Cherry menaikkan sebelah sudut bibirnya, tersenyum miring.
“Bukan nyari aku, tapi nyari Layla. Dia kan suka sama Layla.”

“Yakin? Kadang perasaan ke teman justru lebih nggak enak dibanding ke orang yang disuka. Artinya Guntur lebih nggak enak sama kamu dibanding ke Layla. Toh dia nggak pernah bilang langsung ke Layla akan perasaannya, kan? Dia malah terus ngubungin kamu. Artinya dia benar-benar merasa bersalah. Kenapa kamu nggak membalasnya? Cukup kamu balas memaafkannya, mungkin dia nggak akan mengusikmu lagi dengan pesan-pesan whatsapp-nya.”

Cherry terpekur. Ia memang sengaja menjauh dari Guntur. Semua pesan whatsapp Guntur tidak ada yang dibalas.

“Aku memang sengaja menghindari dia, sih. Sebenarnya dia nggak salah. Sebelumnya dia nggak tahu aku suka dia. Dia ingin berteman denganku meski ada niat ingin mengorek informasi soal Layla juga. Aku ke-GR-an mengira dia suka aku. Sekarang dia merasa bersalah karena jelas aku patah hati. Cinta nggak bisa dipaksakan, kan? Mungkin aku aja yang belum bisa bersikap dewasa. Mas Guntur nggak salah kalau memang dia jatuh cinta sama Layla. Aku nggak punya hak untuk melarang apalagi marah. Tapi aku kesannya malah kayak marah ke dia.” Cherry mengembuskan napas pelan. Ia melirik Nara dan tersenyum padanya.

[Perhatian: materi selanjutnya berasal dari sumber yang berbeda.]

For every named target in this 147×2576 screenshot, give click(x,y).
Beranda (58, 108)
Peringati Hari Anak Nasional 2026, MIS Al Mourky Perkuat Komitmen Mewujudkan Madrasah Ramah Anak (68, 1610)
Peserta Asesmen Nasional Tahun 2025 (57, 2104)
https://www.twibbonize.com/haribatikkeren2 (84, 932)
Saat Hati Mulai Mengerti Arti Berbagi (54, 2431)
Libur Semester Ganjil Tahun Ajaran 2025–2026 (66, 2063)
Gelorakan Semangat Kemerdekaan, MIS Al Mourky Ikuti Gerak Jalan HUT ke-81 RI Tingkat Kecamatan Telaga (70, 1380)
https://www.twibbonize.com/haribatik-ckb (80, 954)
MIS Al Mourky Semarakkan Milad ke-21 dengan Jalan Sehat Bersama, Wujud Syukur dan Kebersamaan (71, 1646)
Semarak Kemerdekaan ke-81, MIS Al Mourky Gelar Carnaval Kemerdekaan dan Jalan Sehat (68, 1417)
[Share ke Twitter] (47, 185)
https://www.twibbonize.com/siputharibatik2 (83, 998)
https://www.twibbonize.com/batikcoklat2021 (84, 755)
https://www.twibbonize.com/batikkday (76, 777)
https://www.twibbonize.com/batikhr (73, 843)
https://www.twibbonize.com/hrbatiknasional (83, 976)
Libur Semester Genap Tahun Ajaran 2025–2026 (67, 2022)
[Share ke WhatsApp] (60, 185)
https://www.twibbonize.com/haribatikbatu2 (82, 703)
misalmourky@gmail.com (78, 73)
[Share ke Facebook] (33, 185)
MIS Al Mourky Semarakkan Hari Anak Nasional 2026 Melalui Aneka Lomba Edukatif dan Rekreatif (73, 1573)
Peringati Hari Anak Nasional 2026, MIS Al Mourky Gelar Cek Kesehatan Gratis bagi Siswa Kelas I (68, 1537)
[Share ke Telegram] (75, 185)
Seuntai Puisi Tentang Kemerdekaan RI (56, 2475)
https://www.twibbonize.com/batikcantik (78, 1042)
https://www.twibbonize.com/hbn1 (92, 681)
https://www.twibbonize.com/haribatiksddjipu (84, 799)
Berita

“Dipikir-pikir aku kekanakan, ya, Na? Jujur aku nggak tega juga sama Mas Guntur. Setiap kita papasan, kayak waktu aku ke pasar, dia lihatin aku dalem banget, mukanya memelas gitu. Terus pas kemarin, dia minta waktu sebentar untuk bicara, aku nggak mau. Kayaknya aku jahat banget, ya?”

Nara terdiam sesaat. Ia tahu sahabatnya ini masih sangat menyukai Guntur. Hanya saja dia ingin melindungi hatinya agar tak jatuh kedua kali. Dia juga merasa tak enak hati pada Layla. Katanya Layla yang disukai Guntur, tapi nyatanya Cherry yang terus-menerus dikejar. Cherry pasti bingung menanggapi sikap Guntur.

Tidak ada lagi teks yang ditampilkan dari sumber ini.